* _Action item_:
Your task is to copy the lines of the data below from the line holding "Order a Back Issue (162, 2471)" through the line holding "Eat + Drink (186, 116)", inclusive, exactly and with nothing added.

* _Record set_:
'''
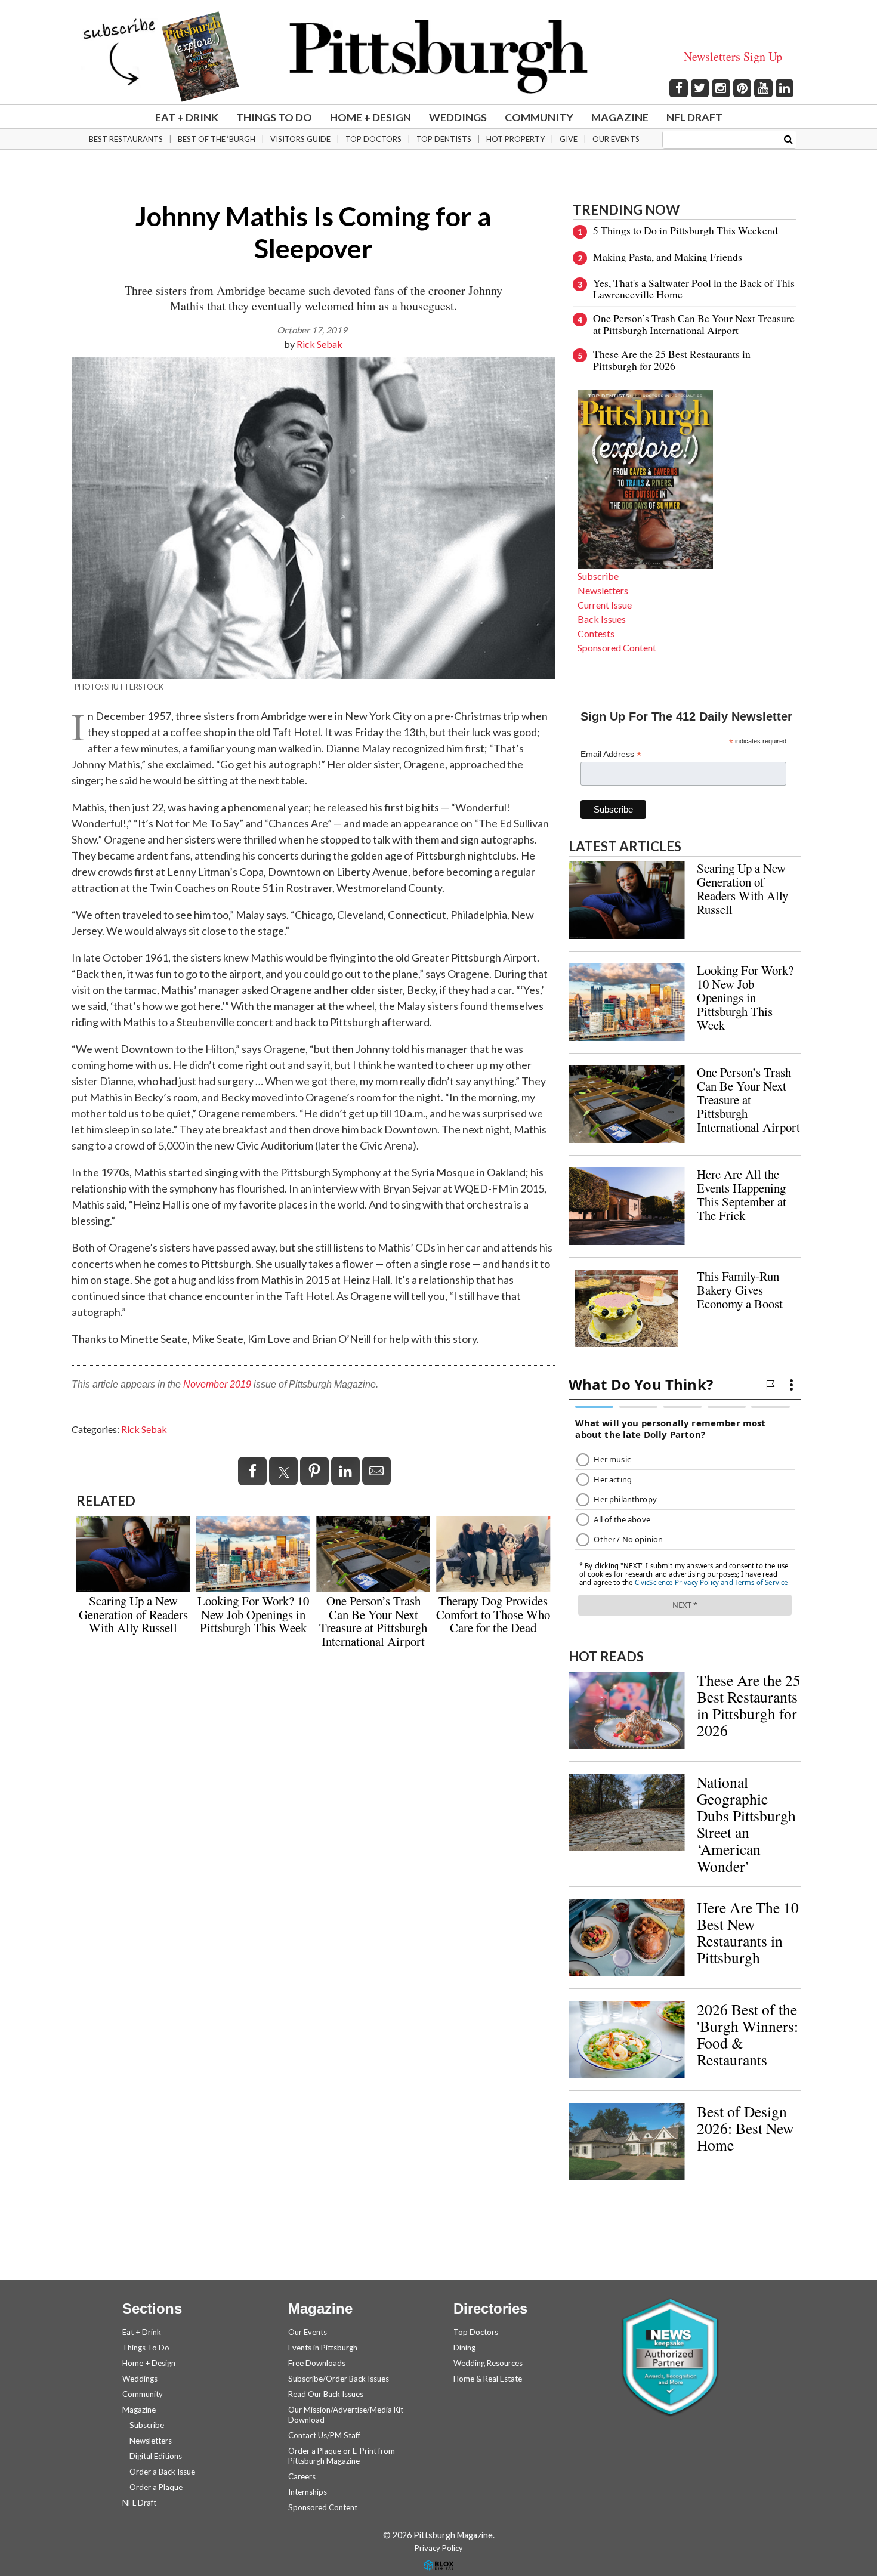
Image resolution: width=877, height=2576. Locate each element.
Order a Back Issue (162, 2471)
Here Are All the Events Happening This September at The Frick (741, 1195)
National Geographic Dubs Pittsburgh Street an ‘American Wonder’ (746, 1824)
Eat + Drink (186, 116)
'''
'''
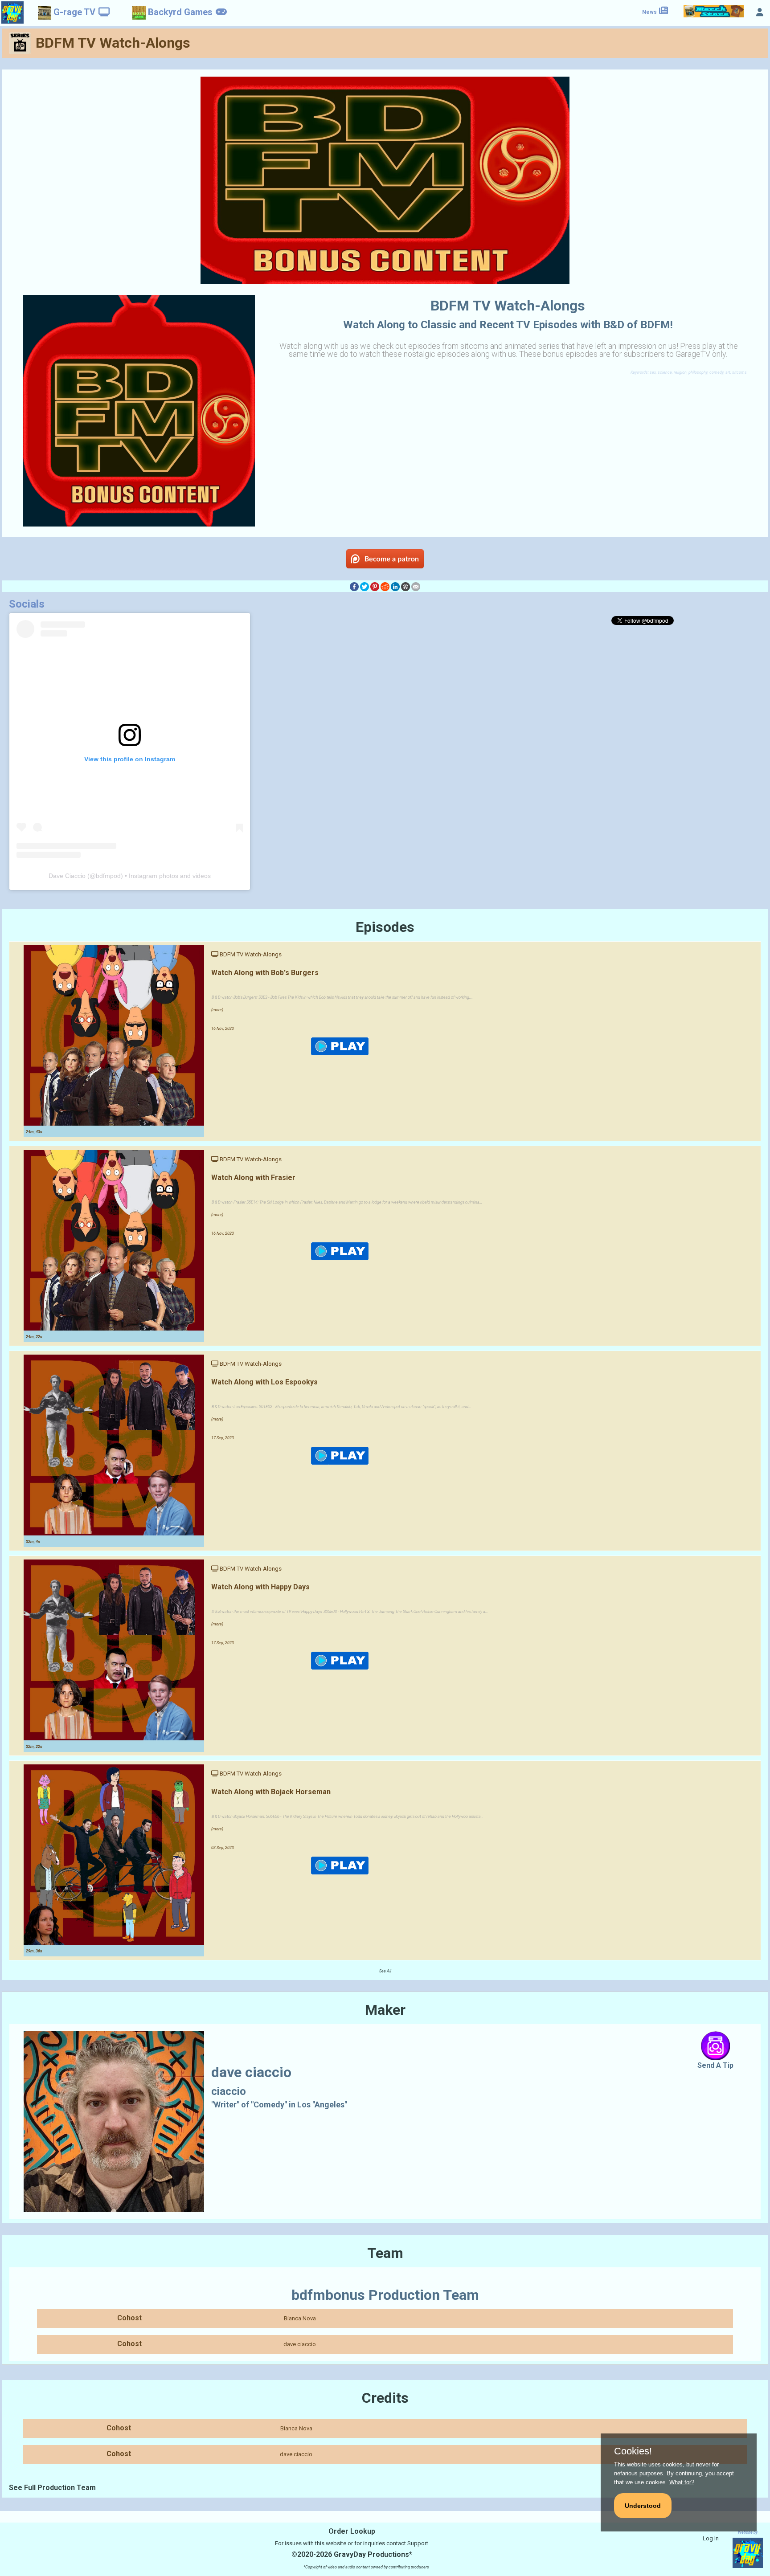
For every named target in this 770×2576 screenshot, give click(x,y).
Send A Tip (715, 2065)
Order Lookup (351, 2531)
'''
* _Response_:
Order a Back Issue (162, 2471)
Here Are All the Events Happening This September at The Frick (741, 1195)
National Geographic Dubs Pittsburgh Street an ‘American Wonder’ (746, 1824)
Eat + Drink (186, 116)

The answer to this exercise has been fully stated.